Lawyers representing former president Chen Shui-bian (陳水扁) appealed to the High Court for a retrial of the Longtan case on the grounds that Tsai Ming-che (蔡銘哲) was a “tainted witness” after admitting withholding information from his testimony.
Chen is serving a 17-and-a-half-year sentence on charges of corruption.
According to the third ruling on the Longtan case, Taiwan Cement Corp chairman Leslie Koo (辜成允) had given NT$300 million (US$10 million) to former first lady Wu Shu-jen (吳淑珍) as a bribe. In return the Hsinchu Science Park would buy the company’s land in Longtan (龍潭), Taoyuan County. Chen and Wu were both sentenced to 11 years imprisonment.
As the Longtan case was the heaviest sentence Chen received to date, his lawyers were anxious to use the chance to decrease the length of the sentence of the Longtan ruling as other cases Chen was involved in are still under trial.
Chen is also indicted in the second financial reform case, the president’s special state affairs funds, the fake testimony case and the violation of Classified National Security Information Protection Act (國家機密保法) case.
Chen’s lawyers Cheng Wen-lung (鄭文龍), Hung Kuei-tsan (洪貴參) and Shih Yi-lin (石宜琳) alleged that Special Investigation Division (SID) prosecutors’ 2008 secret visit to Japan was made to offer Chinatrust Charity Foundation chairman Jeffrey Koo Jr (辜仲諒) immunity from prosecution in exchange for Jeffrey Koo Jr’s testimony in Chen’s case.
Alleging that the SID prosecutors had told Jeffrey Koo Jr what to say, the attorneys added that Tsai’s admission that he had withheld information in this 2001 testimony gave legal grounds for an appeal or retrial.
The admission was enough to disqualify all of Tsai’s statements made in the Longtan case making him a “tainted witness,” Cheng said.
Cheng pointed out that former Presidential Office deputy secretary-general Ma Yung-cheng’s (馬永成) concluded that Chen knew about the case “through his own conjecture” and there was a lack of facts supporting that supposition.
There was an error on the court’s side in recognition of facts, Cheng said.
Shih also said that though there was no time limit to appeal for a retrial, it was not until Chen’s recent hospitalization that lawyers had the chance to discuss the case with him.
Chen was recently hospitalized in Taipei Veterans General Hospital after a comprehensive checkup showed that he suffers from chronic severe depression and an anxiety disorder.
“We were hesitant about making the appeal for fear that the Ma Ying-jeou (馬英九) administration would interfere, but we felt that we had to publicize these acts of injustice,” Cheng said.
The law states that it is possible for the defendant to make an extraordinary appeal if the court’s ruling goes against the law after the ruling is made, after which the defendant may ask for a retrial after the court acknowledges there is a discrepancy in facts.

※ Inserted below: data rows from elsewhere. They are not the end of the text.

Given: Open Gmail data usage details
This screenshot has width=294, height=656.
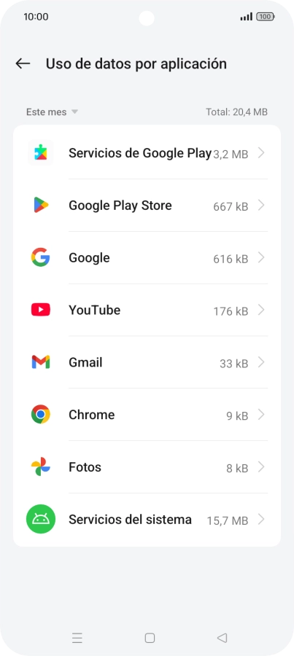Looking at the screenshot, I should 147,362.
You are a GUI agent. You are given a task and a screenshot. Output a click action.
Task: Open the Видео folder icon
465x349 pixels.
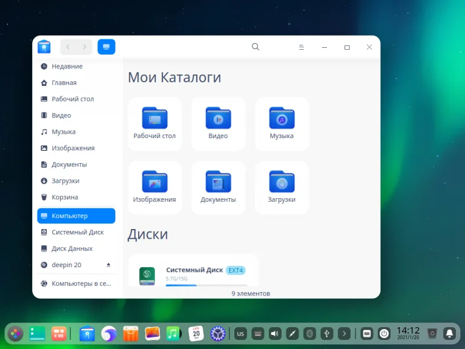(x=218, y=118)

Cheng said that the defendants would be appealing for a retrial first because “there wouldn’t be any possibility” that a extraordinary appeal would be passed as the prosecution would bow to politics under the leadership of Prosecutor General Huang Shyh-ming (黃世銘).
In related developments, the High Court yesterday added one year to Chen’s jail sentences, bringing the duration of his incarceration to 18-and-a-half years for his involvement in the Longtan case and the bribery case involving former Taipei 101 chief executive Diana Chen (陳敏薰).
In its ruling, the High Court said that in additon to serving 18-and-a-half years in jail, he would also have to pay a cumulative fine of NT$156 million, which can be commuted to community service.